## Given task
Gather and copy every line in the rows below that contains the string "plus", treating uppercase and lowercase as different.
______
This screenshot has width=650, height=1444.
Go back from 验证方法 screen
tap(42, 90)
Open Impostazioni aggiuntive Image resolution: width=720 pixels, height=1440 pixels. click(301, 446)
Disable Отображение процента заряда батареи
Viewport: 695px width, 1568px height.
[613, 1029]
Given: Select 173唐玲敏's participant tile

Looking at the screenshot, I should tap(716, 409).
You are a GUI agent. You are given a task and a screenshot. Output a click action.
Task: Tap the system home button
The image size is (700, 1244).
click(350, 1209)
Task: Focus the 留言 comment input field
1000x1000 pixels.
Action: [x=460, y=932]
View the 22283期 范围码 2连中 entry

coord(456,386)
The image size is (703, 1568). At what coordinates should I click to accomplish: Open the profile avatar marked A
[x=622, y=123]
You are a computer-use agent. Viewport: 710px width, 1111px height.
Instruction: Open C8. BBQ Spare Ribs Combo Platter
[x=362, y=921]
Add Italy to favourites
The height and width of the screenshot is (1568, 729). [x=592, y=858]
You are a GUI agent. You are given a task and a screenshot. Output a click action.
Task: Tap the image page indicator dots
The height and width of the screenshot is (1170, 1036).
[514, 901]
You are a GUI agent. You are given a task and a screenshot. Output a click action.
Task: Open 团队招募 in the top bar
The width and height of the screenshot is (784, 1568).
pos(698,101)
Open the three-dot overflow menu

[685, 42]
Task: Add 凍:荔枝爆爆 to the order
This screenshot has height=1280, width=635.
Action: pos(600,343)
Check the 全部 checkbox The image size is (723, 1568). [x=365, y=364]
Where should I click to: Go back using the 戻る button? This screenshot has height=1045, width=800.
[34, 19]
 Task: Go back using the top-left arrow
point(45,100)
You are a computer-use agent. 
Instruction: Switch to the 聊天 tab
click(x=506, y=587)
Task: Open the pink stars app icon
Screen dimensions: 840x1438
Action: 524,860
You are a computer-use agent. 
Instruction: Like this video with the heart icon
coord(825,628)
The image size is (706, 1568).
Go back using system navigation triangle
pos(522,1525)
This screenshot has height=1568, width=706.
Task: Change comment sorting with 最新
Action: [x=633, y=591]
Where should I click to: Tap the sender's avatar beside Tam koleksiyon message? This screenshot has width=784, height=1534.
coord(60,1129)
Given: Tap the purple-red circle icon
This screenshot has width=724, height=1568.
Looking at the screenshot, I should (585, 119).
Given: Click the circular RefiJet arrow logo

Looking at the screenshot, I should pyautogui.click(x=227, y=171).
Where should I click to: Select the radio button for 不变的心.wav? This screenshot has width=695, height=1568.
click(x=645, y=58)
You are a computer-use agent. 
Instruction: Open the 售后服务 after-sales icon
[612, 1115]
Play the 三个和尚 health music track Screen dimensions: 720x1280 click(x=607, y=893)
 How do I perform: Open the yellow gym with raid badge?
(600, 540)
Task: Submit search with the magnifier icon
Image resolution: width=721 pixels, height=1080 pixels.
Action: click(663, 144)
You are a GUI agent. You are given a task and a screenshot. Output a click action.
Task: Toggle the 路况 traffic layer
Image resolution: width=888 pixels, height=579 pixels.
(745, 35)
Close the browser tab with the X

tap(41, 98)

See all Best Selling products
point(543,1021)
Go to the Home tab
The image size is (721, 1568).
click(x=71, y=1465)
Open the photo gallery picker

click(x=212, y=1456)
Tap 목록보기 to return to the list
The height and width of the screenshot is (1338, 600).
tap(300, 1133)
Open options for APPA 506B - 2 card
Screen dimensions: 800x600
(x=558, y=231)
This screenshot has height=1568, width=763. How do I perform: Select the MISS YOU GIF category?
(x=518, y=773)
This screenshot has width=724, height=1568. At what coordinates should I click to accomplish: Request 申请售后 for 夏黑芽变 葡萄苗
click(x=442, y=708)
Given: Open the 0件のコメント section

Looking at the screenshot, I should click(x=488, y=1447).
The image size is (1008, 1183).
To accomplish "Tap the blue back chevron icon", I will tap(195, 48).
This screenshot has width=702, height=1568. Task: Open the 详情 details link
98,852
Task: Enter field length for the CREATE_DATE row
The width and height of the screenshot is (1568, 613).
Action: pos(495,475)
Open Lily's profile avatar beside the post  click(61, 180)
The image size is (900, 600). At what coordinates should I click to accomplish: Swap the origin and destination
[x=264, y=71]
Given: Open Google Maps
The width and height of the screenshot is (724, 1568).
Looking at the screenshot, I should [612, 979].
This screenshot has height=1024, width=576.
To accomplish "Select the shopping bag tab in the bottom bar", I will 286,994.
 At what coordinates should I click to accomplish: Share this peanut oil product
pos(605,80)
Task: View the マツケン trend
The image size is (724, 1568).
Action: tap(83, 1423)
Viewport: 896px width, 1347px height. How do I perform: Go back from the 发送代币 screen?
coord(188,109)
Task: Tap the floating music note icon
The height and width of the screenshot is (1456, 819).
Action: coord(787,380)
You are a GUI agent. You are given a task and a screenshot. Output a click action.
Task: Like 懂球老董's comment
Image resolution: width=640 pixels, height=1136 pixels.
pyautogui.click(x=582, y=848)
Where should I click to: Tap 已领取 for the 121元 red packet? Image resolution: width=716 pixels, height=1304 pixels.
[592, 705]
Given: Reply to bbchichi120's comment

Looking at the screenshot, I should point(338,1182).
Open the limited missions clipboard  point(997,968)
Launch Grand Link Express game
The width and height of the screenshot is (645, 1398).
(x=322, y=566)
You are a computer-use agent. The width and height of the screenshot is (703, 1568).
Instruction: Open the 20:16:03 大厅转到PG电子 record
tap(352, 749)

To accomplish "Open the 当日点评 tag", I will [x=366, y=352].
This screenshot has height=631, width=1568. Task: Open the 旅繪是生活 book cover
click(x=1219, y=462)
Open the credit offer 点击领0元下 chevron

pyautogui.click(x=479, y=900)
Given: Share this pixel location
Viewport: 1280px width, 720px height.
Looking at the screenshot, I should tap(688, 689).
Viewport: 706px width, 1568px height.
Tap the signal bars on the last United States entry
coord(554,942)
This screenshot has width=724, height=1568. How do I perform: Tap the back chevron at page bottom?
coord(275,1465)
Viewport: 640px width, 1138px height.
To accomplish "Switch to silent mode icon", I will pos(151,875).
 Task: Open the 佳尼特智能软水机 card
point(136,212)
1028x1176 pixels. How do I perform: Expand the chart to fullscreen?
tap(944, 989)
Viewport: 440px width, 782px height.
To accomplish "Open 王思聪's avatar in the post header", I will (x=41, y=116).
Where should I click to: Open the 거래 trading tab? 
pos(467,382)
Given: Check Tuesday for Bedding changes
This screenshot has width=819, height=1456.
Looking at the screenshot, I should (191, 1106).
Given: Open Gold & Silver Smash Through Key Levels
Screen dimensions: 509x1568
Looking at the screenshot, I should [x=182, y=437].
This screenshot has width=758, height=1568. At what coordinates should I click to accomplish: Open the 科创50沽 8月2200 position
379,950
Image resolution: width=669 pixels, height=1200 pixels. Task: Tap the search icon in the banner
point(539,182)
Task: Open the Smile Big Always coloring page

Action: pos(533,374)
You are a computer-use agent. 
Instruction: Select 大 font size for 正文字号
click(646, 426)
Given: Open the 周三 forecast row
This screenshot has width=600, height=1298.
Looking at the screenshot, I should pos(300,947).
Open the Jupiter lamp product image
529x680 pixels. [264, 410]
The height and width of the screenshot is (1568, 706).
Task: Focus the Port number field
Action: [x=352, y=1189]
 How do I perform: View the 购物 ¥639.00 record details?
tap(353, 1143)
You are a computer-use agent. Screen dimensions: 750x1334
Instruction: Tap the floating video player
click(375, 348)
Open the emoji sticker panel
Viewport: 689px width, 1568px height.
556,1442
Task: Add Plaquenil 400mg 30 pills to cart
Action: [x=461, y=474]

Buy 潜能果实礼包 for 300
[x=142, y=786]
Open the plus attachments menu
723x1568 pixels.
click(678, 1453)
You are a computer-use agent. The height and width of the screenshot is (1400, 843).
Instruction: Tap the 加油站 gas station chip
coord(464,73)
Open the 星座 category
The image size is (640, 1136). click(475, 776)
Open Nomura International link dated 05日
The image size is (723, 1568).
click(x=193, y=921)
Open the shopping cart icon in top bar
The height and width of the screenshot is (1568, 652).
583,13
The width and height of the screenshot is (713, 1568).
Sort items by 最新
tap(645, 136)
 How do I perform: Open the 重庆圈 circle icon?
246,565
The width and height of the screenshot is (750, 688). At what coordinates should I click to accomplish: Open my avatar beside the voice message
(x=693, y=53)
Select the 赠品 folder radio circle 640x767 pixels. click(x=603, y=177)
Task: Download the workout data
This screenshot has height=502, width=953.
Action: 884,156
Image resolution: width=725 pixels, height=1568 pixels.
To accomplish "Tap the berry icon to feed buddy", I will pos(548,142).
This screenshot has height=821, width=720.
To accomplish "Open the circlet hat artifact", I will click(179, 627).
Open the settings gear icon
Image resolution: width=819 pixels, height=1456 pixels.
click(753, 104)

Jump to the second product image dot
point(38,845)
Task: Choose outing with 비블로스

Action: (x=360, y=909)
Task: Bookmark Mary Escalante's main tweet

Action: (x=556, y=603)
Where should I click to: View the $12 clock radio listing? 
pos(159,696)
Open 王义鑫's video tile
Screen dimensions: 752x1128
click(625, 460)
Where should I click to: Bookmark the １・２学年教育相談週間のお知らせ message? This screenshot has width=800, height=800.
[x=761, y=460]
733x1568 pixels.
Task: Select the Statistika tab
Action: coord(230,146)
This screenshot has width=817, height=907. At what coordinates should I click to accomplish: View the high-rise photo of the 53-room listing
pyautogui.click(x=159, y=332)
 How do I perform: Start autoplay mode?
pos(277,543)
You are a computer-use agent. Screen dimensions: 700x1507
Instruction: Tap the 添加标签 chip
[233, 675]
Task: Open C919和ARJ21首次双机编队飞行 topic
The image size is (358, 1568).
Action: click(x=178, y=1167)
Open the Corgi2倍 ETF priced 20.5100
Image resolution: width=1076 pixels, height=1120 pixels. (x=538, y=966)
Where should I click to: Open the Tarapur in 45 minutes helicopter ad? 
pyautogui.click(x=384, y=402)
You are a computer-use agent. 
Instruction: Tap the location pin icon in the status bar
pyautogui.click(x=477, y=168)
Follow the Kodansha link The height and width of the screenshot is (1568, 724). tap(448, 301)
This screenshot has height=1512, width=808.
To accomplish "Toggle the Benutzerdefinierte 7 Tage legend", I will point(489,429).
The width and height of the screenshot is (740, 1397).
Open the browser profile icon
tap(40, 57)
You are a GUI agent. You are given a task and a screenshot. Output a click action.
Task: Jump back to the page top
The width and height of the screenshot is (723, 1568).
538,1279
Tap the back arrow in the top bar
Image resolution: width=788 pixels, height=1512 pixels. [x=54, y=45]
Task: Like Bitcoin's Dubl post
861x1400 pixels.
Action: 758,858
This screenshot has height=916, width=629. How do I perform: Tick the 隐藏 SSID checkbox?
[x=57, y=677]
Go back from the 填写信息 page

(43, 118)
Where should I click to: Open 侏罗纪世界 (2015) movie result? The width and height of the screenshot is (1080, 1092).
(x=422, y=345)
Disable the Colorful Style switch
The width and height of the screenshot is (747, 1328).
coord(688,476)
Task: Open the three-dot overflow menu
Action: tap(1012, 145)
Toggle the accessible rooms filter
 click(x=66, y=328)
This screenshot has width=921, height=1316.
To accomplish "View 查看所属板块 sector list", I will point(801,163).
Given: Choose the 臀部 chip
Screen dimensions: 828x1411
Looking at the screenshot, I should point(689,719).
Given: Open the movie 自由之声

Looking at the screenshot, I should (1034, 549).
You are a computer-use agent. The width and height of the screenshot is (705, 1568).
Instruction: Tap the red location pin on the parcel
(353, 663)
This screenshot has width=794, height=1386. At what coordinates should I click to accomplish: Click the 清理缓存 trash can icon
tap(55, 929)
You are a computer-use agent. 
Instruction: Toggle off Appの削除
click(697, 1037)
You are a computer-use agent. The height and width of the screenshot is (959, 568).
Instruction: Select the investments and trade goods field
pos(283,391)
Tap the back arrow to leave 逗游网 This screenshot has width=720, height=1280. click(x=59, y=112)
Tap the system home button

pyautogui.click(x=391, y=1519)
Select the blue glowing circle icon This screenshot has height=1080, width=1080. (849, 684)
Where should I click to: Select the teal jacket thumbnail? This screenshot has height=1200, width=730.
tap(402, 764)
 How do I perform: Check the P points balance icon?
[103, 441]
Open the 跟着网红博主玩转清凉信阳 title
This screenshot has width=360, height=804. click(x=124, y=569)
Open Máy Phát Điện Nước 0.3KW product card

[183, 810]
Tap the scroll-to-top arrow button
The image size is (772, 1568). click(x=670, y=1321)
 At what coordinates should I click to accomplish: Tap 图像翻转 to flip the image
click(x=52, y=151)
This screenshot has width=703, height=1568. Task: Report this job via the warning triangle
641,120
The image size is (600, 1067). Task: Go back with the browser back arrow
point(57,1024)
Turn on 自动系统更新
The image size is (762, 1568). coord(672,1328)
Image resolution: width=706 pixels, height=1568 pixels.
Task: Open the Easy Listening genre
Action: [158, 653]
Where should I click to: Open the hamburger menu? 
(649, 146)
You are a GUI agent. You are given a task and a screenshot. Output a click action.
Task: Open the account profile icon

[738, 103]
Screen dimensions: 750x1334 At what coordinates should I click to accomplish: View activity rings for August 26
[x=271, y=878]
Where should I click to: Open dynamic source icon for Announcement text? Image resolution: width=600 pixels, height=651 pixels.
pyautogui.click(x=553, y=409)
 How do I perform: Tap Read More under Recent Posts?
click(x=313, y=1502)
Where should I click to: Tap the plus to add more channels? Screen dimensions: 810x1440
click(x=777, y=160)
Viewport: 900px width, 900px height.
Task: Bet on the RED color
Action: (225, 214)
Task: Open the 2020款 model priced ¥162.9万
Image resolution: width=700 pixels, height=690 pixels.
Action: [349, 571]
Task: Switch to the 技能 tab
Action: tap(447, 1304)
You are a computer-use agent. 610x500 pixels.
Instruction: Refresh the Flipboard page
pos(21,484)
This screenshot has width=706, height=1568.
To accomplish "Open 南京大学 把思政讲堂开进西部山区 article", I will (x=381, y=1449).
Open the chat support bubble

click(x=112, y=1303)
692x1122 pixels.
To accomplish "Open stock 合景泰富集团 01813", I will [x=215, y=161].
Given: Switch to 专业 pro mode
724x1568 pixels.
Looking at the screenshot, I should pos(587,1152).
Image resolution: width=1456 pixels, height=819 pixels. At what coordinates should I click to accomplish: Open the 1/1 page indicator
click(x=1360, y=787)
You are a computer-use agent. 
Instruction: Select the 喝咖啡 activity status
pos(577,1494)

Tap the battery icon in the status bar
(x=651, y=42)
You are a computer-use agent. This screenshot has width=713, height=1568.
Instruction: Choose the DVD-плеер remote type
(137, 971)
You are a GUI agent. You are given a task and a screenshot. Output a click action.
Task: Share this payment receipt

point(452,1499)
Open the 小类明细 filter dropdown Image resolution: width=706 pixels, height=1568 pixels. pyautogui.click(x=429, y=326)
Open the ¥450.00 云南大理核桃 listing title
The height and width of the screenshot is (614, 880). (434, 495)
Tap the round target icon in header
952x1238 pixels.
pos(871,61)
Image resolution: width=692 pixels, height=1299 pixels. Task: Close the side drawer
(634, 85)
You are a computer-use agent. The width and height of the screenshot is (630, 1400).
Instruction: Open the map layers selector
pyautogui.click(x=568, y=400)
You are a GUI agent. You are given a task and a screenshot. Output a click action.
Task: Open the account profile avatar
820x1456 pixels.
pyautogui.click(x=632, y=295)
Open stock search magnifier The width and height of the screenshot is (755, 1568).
______
## Solution
Open the plus attachments menu
Where should I click to: Tap the plus to add more channels? Screen dimensions: 810x1440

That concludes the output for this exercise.